Jennings: There’s no question that the largest lenders have been at the forefront of this effort, and many, including some of the very largest, have been early adopters of our firm’s solutions. However, the TILA-RESPA Integrated Disclosures (TRID) rule and other rules apply across the board, whether you’re originating 150 loans a month or 15,000. Compliance risks and costs don’t take into account the size of the lender.
So, we are seeing strong interest from lenders of all sizes. Also, we have developed a selection of pre-set packages for smaller to midsize lenders that range from transfer tax and recording fees only to full access to all of our firm’s provider fees (with or without our guarantee). These packages provide reduced rates to lenders that close 500 loans or fewer each month and are using one of the enhanced integrations with our closing cost data solutions or Web service.
Q: Where do you see your company focusing its effort moving forward, and what will the role of technology play?
Jennings: As I mentioned, our game plan going forward is to focus on our core offering – SmartFees and expanding the scope of the products that will be supported by SmartFees. We will also be focused on the overall borrower experience, such as point-of-sale solutions, mortgage coaching and education. We are known for our data and technology, so 2017 will be focused on streamlining the customer experience when applying for loans and delivering actual data and other insight to facilitate interactions with less friction. We will also be adding more loan types and enhancing our existing logic to reduce possible uncertainty for loan originators.
Q: ClosingCorp announced it has rebranded its LE and good-faith estimate (GFE) solutions as SmartFees – what was the reason for this rebranding?
Jennings: The residential mortgage industry is continuing to evolve. But the one thing that hasn’t is lenders’ need for efficient and effective solutions that help improve revenue potential while mitigating the risk of costly tolerance violations.
We combined and rebranded SmartGFE and SmartLE into SmartFees to focus less on forms and more on delivering real-time, accurate closing cost data to populate the appropriate disclosures. SmartFees integrates loan file information, transfer tax and recording data, service provider fees from more than 75,000 rate cards, and lender business rules and requirements into a single, seamless process and platform – allowing our clients to originate mortgages confidently and compliantly.
Q: What do you see as being the two most cumbersome sticking points for lenders dealing with TRID one year later? How can those be solved?
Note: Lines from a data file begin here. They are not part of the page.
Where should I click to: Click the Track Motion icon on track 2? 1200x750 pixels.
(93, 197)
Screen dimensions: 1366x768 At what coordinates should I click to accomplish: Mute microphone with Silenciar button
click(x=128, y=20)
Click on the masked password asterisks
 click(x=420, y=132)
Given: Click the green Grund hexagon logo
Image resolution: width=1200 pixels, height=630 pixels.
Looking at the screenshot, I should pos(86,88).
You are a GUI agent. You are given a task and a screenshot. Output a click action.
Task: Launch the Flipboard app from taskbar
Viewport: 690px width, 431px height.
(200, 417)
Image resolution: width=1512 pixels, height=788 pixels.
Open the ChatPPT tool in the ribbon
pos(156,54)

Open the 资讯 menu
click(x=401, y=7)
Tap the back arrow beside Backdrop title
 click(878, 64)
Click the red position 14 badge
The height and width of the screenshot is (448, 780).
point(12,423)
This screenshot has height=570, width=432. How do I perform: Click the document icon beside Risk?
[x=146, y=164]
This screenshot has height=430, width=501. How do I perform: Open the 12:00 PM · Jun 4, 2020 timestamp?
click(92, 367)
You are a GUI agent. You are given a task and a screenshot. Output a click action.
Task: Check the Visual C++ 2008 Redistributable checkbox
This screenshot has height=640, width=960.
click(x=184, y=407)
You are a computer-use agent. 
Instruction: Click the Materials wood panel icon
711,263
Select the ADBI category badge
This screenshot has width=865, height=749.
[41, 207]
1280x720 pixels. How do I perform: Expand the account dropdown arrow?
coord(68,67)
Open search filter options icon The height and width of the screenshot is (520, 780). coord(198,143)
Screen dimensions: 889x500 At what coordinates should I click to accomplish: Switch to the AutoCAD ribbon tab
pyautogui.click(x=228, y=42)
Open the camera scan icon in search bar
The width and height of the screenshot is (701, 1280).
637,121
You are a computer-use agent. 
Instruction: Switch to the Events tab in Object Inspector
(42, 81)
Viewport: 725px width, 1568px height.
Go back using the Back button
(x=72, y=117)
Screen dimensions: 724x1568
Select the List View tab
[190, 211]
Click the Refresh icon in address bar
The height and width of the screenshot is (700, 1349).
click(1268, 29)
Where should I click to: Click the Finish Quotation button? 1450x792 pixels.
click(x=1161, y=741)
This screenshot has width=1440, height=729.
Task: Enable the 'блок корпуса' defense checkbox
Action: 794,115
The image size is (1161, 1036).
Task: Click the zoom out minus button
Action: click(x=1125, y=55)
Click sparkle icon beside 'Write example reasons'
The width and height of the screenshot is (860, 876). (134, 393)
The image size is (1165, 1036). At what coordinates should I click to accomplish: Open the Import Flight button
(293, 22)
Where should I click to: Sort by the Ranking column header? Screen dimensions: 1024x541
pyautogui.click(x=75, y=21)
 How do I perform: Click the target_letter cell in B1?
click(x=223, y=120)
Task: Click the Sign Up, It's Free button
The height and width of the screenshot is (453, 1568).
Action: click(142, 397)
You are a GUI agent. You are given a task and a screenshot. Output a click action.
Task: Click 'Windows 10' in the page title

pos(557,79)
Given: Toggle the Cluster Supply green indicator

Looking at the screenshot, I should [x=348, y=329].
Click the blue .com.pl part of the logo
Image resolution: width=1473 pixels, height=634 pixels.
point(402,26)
Jennings: Most mortgage industry professionals agree that the proposed changes to the TRID rule are a step in the right direction in that they adequately address certain previous ambiguities. That said, two challenges continue to concern lenders. The first is data standardization and universal fee naming. As those in the title industry know all too well, supporting the U.S. Department of Housing and Urban Development , GFE, and TIL forms requires seamless functionality. Under TRID, it’s even more important for fee terminology to be consistent between the LE and closing disclosure. Quality data inputs, uniform fee sets and understanding the “new math” of how title policies are presented to the consumer don’t need to be as cumbersome or far from reach as they may seem.
The second challenge is simultaneous issue rates – the premium for an owner’s title insurance policy for which a special rate may be available based on the simultaneous issuance of a lender’s and an owner’s policy. Under TRID, consumers in many states are not receiving an accurate disclosure of their title insurance premiums because lenders can’t disclose this rate. TRID also directly conflicts with many states’ laws on how these fees must be displayed, so the only way lenders can comply with both TRID and state law is to provide two disclosures with entirely different fees. It’s very confusing to the consumer. The industry as a whole needs to come together to improve how these exchanges take place.